Attorneys may argue that no feedback means that they’re a longstanding client with no issues. But sometimes, it actually means something is wrong. An audience member asked how this feedback is sanitized for the lawyers, and in this case, the clients can choose to be anonymous, or speak with the firm or practice chair first.
As we know, the best way to institute change at a firm is to start small – use a "pilot program" to introduce reviews. Make it optional to start and then make it mandatory. Find champions to help sell the program as well.
Let’s go Deep, not just Broad
Clients will sometimes offer a pricing or management tactic in their discussions, but rather than just accepting this at face value, attorneys should dig deeper to find out from them what problem they actually want solved. There may be a better solution than they’ve proposed.
Also, it can help to see who clients have worked with before to get an idea of what their legal spend has been.
In terms of legal process management, if you’re going to include this in an RFP, the attorneys involved should fully understand the process and what it means.

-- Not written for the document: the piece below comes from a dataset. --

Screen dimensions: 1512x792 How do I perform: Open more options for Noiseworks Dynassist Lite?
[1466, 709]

The thought that kept running through my head as I listened to all of this is that I don’t believe clients actually care about process management and which type of pricing is used – for the most part, they just want to know that they’re getting good value for money. So if they’re suggesting tactics and asking to see more information on project management, it’s because law firms are not yet doing a good job of communicating how they offer value to the client and that they know how to effectively run a business (not a law firm, but the BUSINESS of a law firm).
What does this mean we need to do better?

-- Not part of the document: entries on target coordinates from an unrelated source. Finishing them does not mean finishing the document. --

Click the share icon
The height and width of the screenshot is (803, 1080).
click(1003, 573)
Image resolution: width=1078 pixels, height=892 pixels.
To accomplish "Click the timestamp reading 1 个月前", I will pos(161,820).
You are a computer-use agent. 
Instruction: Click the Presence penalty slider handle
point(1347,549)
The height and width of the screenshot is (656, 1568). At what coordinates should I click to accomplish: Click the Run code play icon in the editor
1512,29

- Education: Everyone in the firm should be on the same page as to the types of offerings available and what that means. Each matter/client is different, but the marketing department, pricing team, and attorneys should all know what the clients’ needs are, how the firm is prepared to meet those needs, and what that means both in the pitching process, and in the delivery process (as well as the follow up).

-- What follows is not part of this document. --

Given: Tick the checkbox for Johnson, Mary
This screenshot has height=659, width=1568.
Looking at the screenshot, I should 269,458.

- Partnership: Clients won’t worry about how you’re getting their work done, if you help them to understand how you are providing value to them, that you understand what drives them and what they consider to be a successful result, and that you want a long-term relationship with them, which you illustrate by working with them carefully and seriously on all of their concerns (both pricing AND the actual legal issues at hand).
- Communication: This is something else that needs to happen at all levels – within the firm, among all departments/people, and between the firm and the clients (most importantly). Clients needs to be told how the firm is meeting THEIR needs, both financially and otherwise, and they need to be kept up-to-date on any changes in scope, and the ramifications of that.
The idea of transforming the "profession" of law into a "business" is a scary one for many people, and something that some still resist against. But with careful consideration, it’s not going to just produce happy clients (who see firm interests align with theirs, and ultimately lower costs), but it will also increase the firm’s bottom line.